転職先に企業型DCがある場合、転職先の企業で必然的に手続きが行われるため、手続きが忘れられることはほとんどないと考えられる。これに対して、企業型DCがない企業へ転職した場合、手続きを放置してしまうとどうなるのだろうか。
企業型DCのある企業を退職して企業型DCの加入資格を失った場合、手続きとしては、資格喪失日の翌月から6ヵ月以内に他の企業型DCに加入するか、個人型確定拠出年金(iDeCo・イデコ)に移換するか、(条件を満たせば)脱退一時金を請求するかのいずれかを選択する必要がある。
上記の手続きを忘れてしまうと、「自動移換」が行われる。自動移換とは、所有していた企業型DCの資産が現金化され、国民年金基金連合会に自動的に移換されることを言う。
DC資産が自動移換されてしまうと、次のようなデメリットがある。もともとDCは、運用収益が非課税になることがメリットだ。しかし、自動移換とともに現金化されてしまうと、現金のまま放置されてしまい、運用されることはない。本来、このDC資産をiDeCoに移換するなりすれば、さまざまな運用商品で有効に運用することが可能なことを考えると、非常にもったいない状態となる。

元のデータ:
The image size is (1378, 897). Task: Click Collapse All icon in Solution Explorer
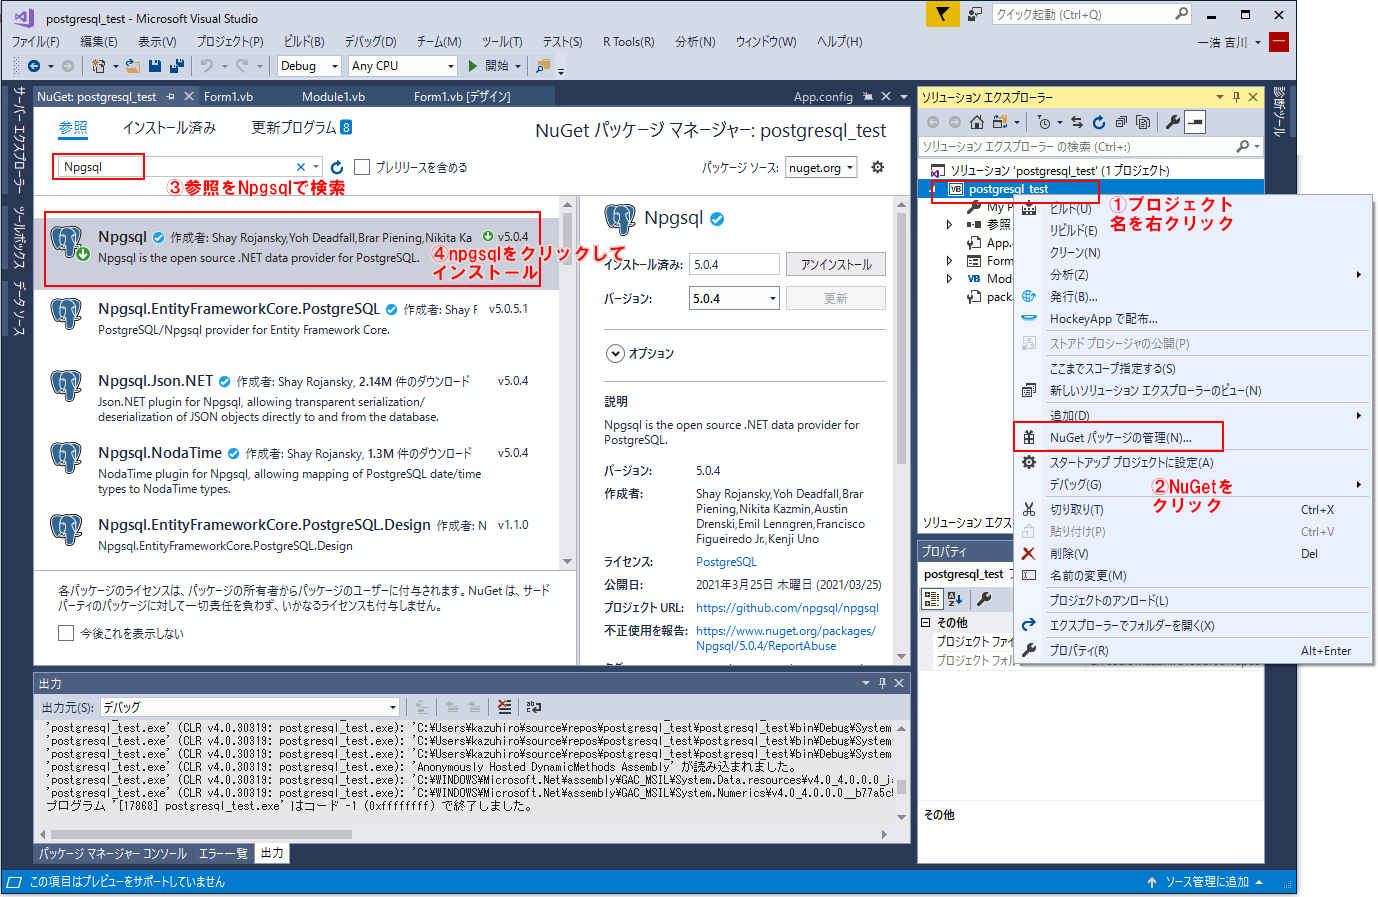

やること:
1. 企業型DCの文章から、「上記の手続きを忘れてしまうと」で始まり「常にもったいない状態となる。」まで続く部分を、一字も変えずに打ち直してください。
2. 企業型DCの文章を読んで、次の問いに答えてください。
(a) 企業型DCの加入資格を失ったあと、手続きはいつまでに選ぶ必要がありますか。
(b) 自動移換が行われると、資産はどこへ移されますか。
(c) DCのメリットとして挙げられているのは何ですか。
3. 企業型DCの文章の最後の文のあとから、続きを書き進めてください。

答え:
1.
上記の手続きを忘れてしまうと、「自動移換」が行われる。自動移換とは、所有していた企業型DCの資産が現金化され、国民年金基金連合会に自動的に移換されることを言う。
DC資産が自動移換されてしまうと、次のようなデメリットがある。もともとDCは、運用収益が非課税になることがメリットだ。しかし、自動移換とともに現金化されてしまうと、現金のまま放置されてしまい、運用されることはない。本来、このDC資産をiDeCoに移換するなりすれば、さまざまな運用商品で有効に運用することが可能なことを考えると、非常にもったいない状態となる。

2.
(a) 資格喪失日の翌月から6ヵ月以内
(b) 国民年金基金連合会
(c) 運用収益が非課税になること

3.
また、DCでは60歳に達すると給付を受けることができるが、自動移換されたままでは、給付を受けることができない。この場合、iDeCoに資産移換の手続きをしてから給付手続きをすることになるため、手続きを忘れると給付までに時間がかかってしまうことになる。
そして、最も問題なのが、自動移換されている期間は、「通算加入者等期間」に算入されないことである。DCでは、通算加入者等期間が10年以上でないと、60歳から給付を受けることができない。通算加入者等期間が10年に満たない場合は、受給開始年齢がそのぶん遅くなってしまう。例えば、8年以上ならば61歳、6年以上8年未満の場合は62歳となる。自動移換の期間が長ければ長いほど、そのぶん受給開始が遅くなる可能性がある。
また、自動移換される際の手数料として4,269円かかる。さらに、自動移換された資産からは、管理手数料が毎月51円自動的に引き落とされる。資産運用をしていれば、多少の管理手数料が引かれたとしても運用益でカバーすることも可能だが、自動移換されたままでは運用することができないため、資産は単純に目減りしていくことになる。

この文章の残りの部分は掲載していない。